We had a surge in the number of petition signatures in support of the IRE Irish Immigration Bill at the recent Jobs Expos back in Ireland. Although these signatures were not uploaded on www.change.org , they are in hard copy format and will count when given to the Senators who we hope will be supporting our bill. This is indicative of serious interest in this type of bill. Although the number of signatures on a petition is the main indication of its level of support, similarly the rate at which people sign up is just as strong an indication. We had over 700 people sign our petition over the two day Jobs Expo.
Aside from some light coverage in Irish and Irish American press these past few months, the proposed IRE Bill has been passively promoted, relying predominantly on word of mouth. However, whenever we have proactively promoted the Bill, we have always gotten a significant uptick in signatures, and in this particular instance we got a huge response at the Jobs Expo.
Everyone who was asked to consider signing the petition chose to sign up. The only limitation on the number of petition signatures seems to have been the number of attendees at the Jobs Expo. Had there been another 1000 attendees, we would likely have had 1000 more sign ups. Had there been 5000 attendees, we would likely have reached our first major milestone of 5000 signatures. Right now, we have over 1300 signatures in support of the IRE Irish Immigration Bill.
Therefore, serious consideration should be given to this proposed immigration bill as at least an intermediate solution to the current exodus from Ireland to the U.S. The IRE visa will enable Irish citizens, skilled and unskilled, to work legally in the U.S. for up to 6 years, and then return home to a brighter future. The bill is designed to be an immediate solution, and act as a buttress to other immigration efforts i.e. a staged approach to achieving a solution to the immigration problem.
“Failte 32 understands the importance of comprehensive immigration reform, particularly for those who are currently undocumented, but it also wants to make sure that the number of undocumented coming from Ireland (which keeps feeding the problem) lessens significantly over the coming years by focusing attention on tackling the problem at the very earliest stage i.e before our people emigrate. Therefore, the ‘undocumented’ problem has to be dealt with in a ‘comprehensive’ way by everyone working together on both sides of the Atlantic.”
According to our immigration attorney, Caro Kinsella, it was shocking to see the queues of people outside the expo who are desperate to leave Ireland at the present time and find employment elsewhere. There is terrible publicity in Ireland at the moment about it being impossible to get a visa in the States. Australia and Canada are giving it very bad press and completely misleading the Irish in hopes to capitalize. This is bothering on two levels: One first preference is the States for the Irish – every person who came to our stand stated this. The Canadians had their Minister over on all the media talking negatively about America, and even though Canada had at least 10 separate stalls at the expo I attended, my stand was the busiest – we had the longest queues and nearly every person stated they thought it was impossible to get over here. Secondly it is predicted the bubble will burst in Canada and Australia within the next 2 years, where does that leave these people. America may have its rules and regulations but it may be a more stable option, and its steady stream of immigrants can help the U.S. ecomony.

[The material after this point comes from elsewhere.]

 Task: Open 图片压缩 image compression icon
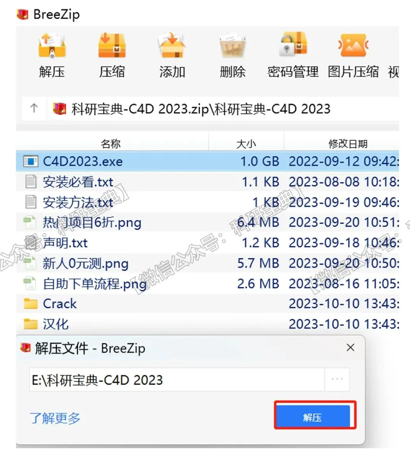(353, 46)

Fortunately, Failte32.org is one of only a few if any U.S. organizations that can offer immigration assistance on both sides of the Atlantic, thanks to our immigration attorney, Caro Kinsella. Therefore, we can offer some insightful legal guidance to people before they even leave Ireland, which we have been told has been of great value to our new arrivals being that they are more prepared when they arrive in the U.S.
For help answering your questions on the current DV-2014 Diversity Immigrant visa program and other immigration matters, please contact our immigration attorney: https://www.failte32.org/visa-
Please note that online registration for the DV-2014 Program begun on Tuesday, October 2, 2012 at 12:00 noon, Eastern Daylight Time (EDT) (GMT-4), and will conclude on Saturday, November 3, 2012 at 12:00 noon, Eastern Daylight Time (EDT) (GMT-4).
Failte 32 inquiries:
We always ask the community to try to help our newest arrivals from Ireland in their search for employment. As always, we thank you for your kind support.

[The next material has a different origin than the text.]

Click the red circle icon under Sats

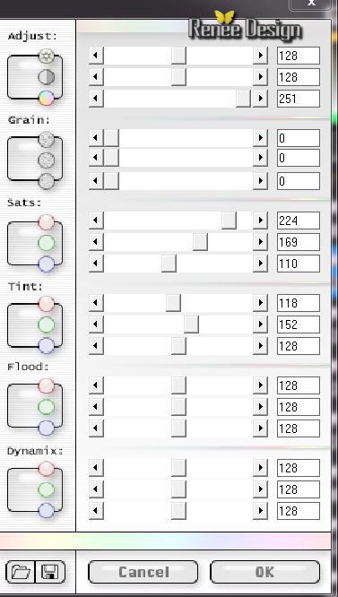[46, 222]
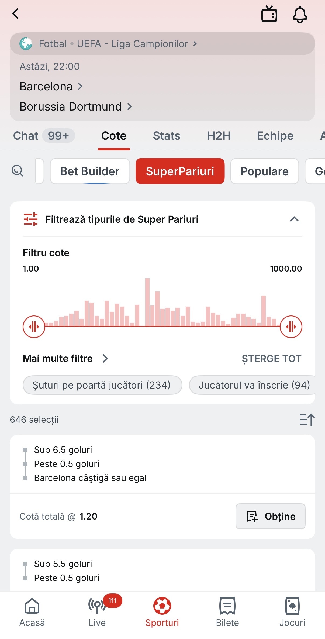Viewport: 325px width, 639px height.
Task: Toggle SuperPariuri filter chip
Action: 180,171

I am currently finishing up with year-long role with the New York
eHealth Collaborative in New York. I am on a J-1 visa after graduating
from Queen’s University, Belfast in the summer of 2011. My company
missed the H1-B deadline and therefore I am force to return home until
next October. My company cannot commit to bringing me back out on a
H1-B next year and so I am currently trying to line up interviews for
myself with various NYC companies in hope of securing a job here for
I work within the IT industry and am a member for the Future Leader’s
Board of the IIBN. I was wondering if you had any potential advice on
who I should contact within the Irish-American community in New York.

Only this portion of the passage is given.